To write a program to predict the marks scored by a student using the simple linear regression model.

Equipments Required:

  1. Hardware – PCs
  2. Anaconda – Python 3.7 Installation / Jupyter notebook

Algorithm

1.Import the standard Libraries.

2.Set variables for assigning dataset values.

3.Import linear regression from sklearn.

4.Assign the points for representing in the graph.

5.Predict the regression for marks by using the representation of the graph.

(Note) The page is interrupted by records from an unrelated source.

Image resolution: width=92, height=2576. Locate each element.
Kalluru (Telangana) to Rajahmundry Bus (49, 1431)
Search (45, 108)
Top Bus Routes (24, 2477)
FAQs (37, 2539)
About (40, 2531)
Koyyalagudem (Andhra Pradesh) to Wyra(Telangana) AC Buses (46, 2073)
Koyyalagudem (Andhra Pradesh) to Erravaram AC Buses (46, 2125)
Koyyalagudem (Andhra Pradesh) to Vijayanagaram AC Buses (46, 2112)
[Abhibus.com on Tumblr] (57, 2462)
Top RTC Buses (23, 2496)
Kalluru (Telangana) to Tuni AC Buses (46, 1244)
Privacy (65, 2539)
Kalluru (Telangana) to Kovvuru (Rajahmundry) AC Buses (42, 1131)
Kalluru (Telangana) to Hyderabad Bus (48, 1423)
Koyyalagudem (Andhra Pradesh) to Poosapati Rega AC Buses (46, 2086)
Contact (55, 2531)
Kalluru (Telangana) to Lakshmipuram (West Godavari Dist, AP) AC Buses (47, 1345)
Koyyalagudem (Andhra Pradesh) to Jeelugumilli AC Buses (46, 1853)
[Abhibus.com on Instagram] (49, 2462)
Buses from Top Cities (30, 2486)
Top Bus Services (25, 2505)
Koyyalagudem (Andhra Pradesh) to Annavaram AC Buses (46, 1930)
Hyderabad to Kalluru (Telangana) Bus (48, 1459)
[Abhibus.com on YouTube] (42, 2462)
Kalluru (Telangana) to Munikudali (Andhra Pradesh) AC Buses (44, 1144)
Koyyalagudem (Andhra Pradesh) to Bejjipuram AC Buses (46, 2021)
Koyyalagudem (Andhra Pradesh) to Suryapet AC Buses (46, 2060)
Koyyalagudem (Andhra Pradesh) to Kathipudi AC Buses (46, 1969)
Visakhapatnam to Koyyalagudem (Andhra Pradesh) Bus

6.Compare the graphs and hence we obtained the linear regression for the given datas.

Program:

Program to implement the simple linear regression model for predicting the marks scored.
Developed by: SANJITH.R
RegisterNumber: 212223230191 
import numpy as np
import pandas as pd
import seaborn as sns
from sklearn.model_selection import train_test_split
from sklearn.metrics import mean_absolute_error, mean_squared_error, accuracy_score
from sklearn.linear_model import LinearRegression
import matplotlib.pyplot as plt
df=pd.read_csv('/Users/home/...................../EX02/student_scores.csv')
df.head()
df.shape
df.info()
df.isnull().sum()
x=df.drop(columns='Scores')
y=df[['Scores']]
print(type(x))
print(type(y))
print(y)
print(x)
X_train,X_test,Y_train,Y_test=train_test_split(x,y,test_size=0.2,random_state=42)
X_train.shape
model=LinearRegression()
model.fit(X_train,Y_train)
y_pred=model.predict(X_test)
plt.scatter(x,y,label='Actual Data',color='black')
plt.plot(x,model.predict(x),color='purple')
plt.show()
mse=mean_squared_error(Y_test,y_pred)
print(f"Mean Squarred Error is :  {mse}")
mae=mean_absolute_error(Y_test,y_pred)
print(f"Mean Abslute Error is :  {mae}")
rmse=np.sqrt(mse)
print(f"Root Mean Squarred Error is :  {rmse}")
a=np.array([[13]])
yp=model.predict(a)
print(yp)           # 124-132 marks estimated

Output:

DATA

image

X AND Y:

image

train_test_split:

image

LinearRegression Model:

image

Visualization:

image

Error Analysis:

image

Predictive System:

image

Result:

Thus the program to implement the simple linear regression model for predicting the marks scored is written and verified using python programming.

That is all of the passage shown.